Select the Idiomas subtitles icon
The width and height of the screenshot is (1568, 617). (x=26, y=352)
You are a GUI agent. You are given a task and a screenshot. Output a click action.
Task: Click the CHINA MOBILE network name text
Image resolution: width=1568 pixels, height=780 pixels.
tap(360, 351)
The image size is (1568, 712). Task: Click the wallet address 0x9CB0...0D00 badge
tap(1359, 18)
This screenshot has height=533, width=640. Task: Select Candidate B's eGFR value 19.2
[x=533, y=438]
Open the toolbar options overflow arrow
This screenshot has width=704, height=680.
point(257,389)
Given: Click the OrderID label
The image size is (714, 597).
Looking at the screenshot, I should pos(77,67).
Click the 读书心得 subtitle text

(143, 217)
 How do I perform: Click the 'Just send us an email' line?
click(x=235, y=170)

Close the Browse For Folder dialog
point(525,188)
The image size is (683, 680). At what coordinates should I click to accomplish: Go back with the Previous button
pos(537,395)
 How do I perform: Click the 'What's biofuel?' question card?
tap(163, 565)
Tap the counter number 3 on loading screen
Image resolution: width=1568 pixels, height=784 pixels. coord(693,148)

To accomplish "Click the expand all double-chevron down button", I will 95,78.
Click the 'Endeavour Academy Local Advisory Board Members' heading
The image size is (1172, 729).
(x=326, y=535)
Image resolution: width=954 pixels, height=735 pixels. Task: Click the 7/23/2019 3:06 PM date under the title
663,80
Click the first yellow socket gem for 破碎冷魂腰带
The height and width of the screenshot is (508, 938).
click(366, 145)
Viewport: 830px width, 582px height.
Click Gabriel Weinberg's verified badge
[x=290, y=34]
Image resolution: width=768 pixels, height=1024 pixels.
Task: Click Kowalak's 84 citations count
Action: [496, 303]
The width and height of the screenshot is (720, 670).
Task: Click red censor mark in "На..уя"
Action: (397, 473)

· · · · · · ·

■ Brief: Please make the answer a complete, exact reproduction of the records.

■ Answer box:
Select the Idiomas subtitles icon
The width and height of the screenshot is (1568, 617). (x=26, y=352)
You are a GUI agent. You are given a task and a screenshot. Output a click action.
Task: Click the CHINA MOBILE network name text
Image resolution: width=1568 pixels, height=780 pixels.
tap(360, 351)
The image size is (1568, 712). Task: Click the wallet address 0x9CB0...0D00 badge
tap(1359, 18)
This screenshot has height=533, width=640. Task: Select Candidate B's eGFR value 19.2
[x=533, y=438]
Open the toolbar options overflow arrow
This screenshot has width=704, height=680.
point(257,389)
Given: Click the OrderID label
The image size is (714, 597).
Looking at the screenshot, I should pos(77,67).
Click the 读书心得 subtitle text

(143, 217)
 How do I perform: Click the 'Just send us an email' line?
click(x=235, y=170)

Close the Browse For Folder dialog
point(525,188)
The image size is (683, 680). At what coordinates should I click to accomplish: Go back with the Previous button
pos(537,395)
 How do I perform: Click the 'What's biofuel?' question card?
tap(163, 565)
Tap the counter number 3 on loading screen
Image resolution: width=1568 pixels, height=784 pixels. coord(693,148)

To accomplish "Click the expand all double-chevron down button", I will 95,78.
Click the 'Endeavour Academy Local Advisory Board Members' heading
The image size is (1172, 729).
(x=326, y=535)
Image resolution: width=954 pixels, height=735 pixels. Task: Click the 7/23/2019 3:06 PM date under the title
663,80
Click the first yellow socket gem for 破碎冷魂腰带
The height and width of the screenshot is (508, 938).
click(366, 145)
Viewport: 830px width, 582px height.
Click Gabriel Weinberg's verified badge
[x=290, y=34]
Image resolution: width=768 pixels, height=1024 pixels.
Task: Click Kowalak's 84 citations count
Action: [496, 303]
The width and height of the screenshot is (720, 670).
Task: Click red censor mark in "На..уя"
Action: (397, 473)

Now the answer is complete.